Wednesday 3 September 2014

Florida's sugar barons grow fat on subsidies, diabetes and Everglades destruction

Big Sugar is the new Big Tobacco, writes Alan Farago - lethal to human health, wreaking environmental devastation, gouging huge public subsidies, and with the political clout to stop First Lady Michelle Obama from breathing a word against it. Only an alliance of 'green', health and taxpayer campaigners can kill the beast.

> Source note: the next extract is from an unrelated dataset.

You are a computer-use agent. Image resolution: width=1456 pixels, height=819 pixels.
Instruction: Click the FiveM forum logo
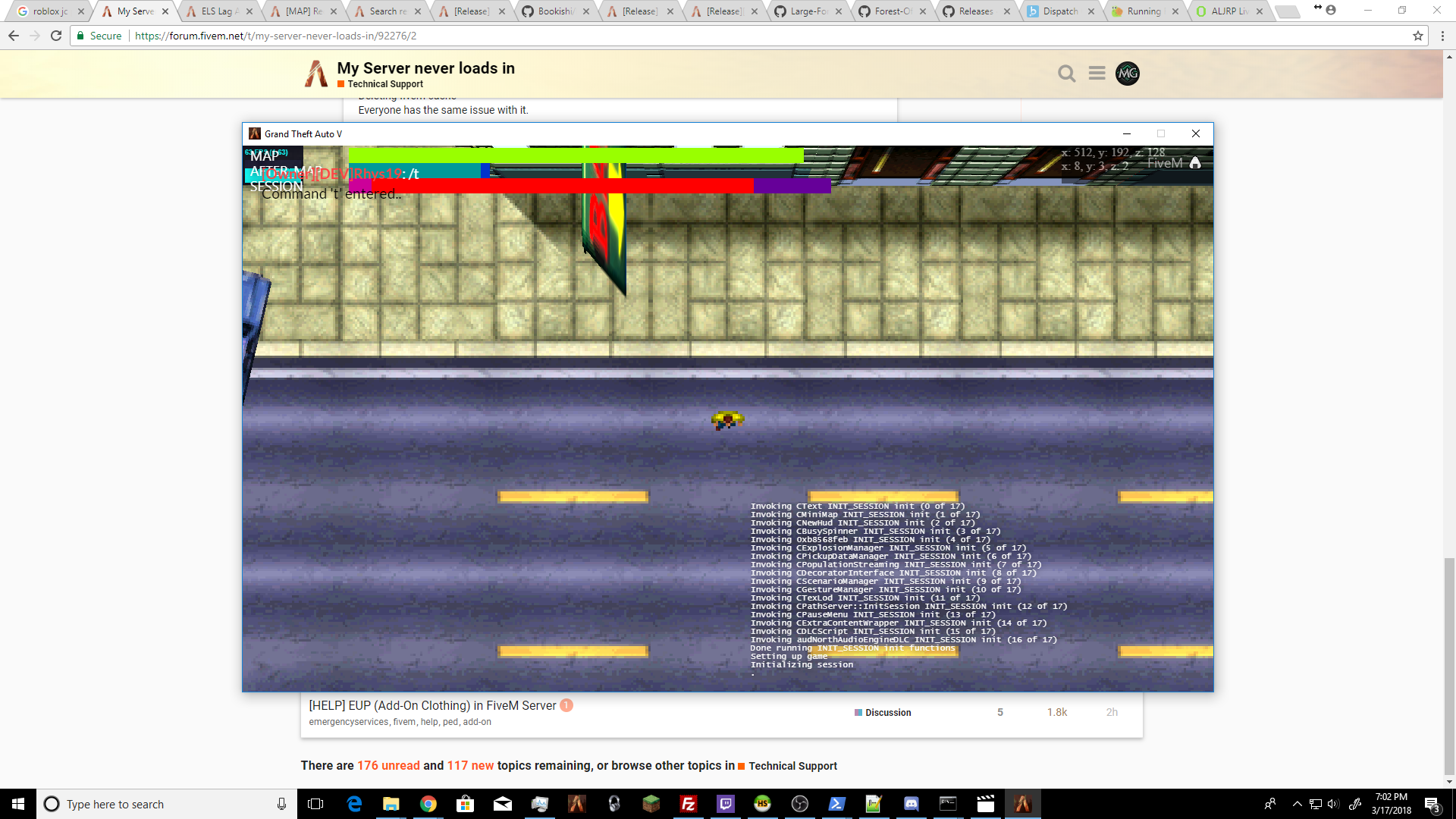(316, 74)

'Drastic Measures', in the Financial Timesdetails a dramatic shift in health care priorities and the effect of putting the first significant, coordinated pressure on sugar consumption: 
" ... governments are waking up to the rising costs of illnesses such as diabetes and cancer that have increased alongside obesity. 'The discussion of sugar linked to dietary concerns has been has been gathering momentum,' says Stefano Natella of Credit Suisse. 'The related global healthcare costs are at an all-time high-the bill is $500 billion or over 10 percent of global healthcare spending - as are obesity and diabetes levels.' "
The way that smoking leads to tobacco farmers, the path to the current health care crisis begins with sugar producers. In the United States, the obesity and diabetes epidemic point to Florida where sugar billionaires tied massive subsidies in the Farm Bill to subsidies for corn fructose.
Health impacts - still undecided on how to respond
When earlier this year the World Health Organization reduced the recommended daily sugar intake by half, to the equivalent of six teaspoons of sugar a day, billionaire sugar barons in West Palm Beach and Coral Gables paid closest attention.
Florida sugar producers have a global reach - with operations proliferating in low-cost labor nations like the Dominican Republic, but their intense focus is the Florida proving ground where a sophisticated mobilization of economic, social, and political resources maintains the aura of Big Sugar as good corporate citizen.
Big Sugar is quick to repel environmental and community indignation in Florida - as well as decades of lawsuits over its pollution of the Everglades - but it hasn't decided what direction to take with respect to emerging science on the crisis triggered by its products.
While Republican members of Congress rant and rave about the costs of the Affordable Health Care Act, none complain about the toll on consumers' health through excess consumption of sugar. Thirty years ago, 1 in 20 kids were obese. Today, it's 1 in 5.
The Institute for Responsible Nutrition notes that 77% of grocery store items contain added sugar; "Food companies know that the more sugar they add, the more people buy." In Great Britain, policy makers are considering a sugar tax.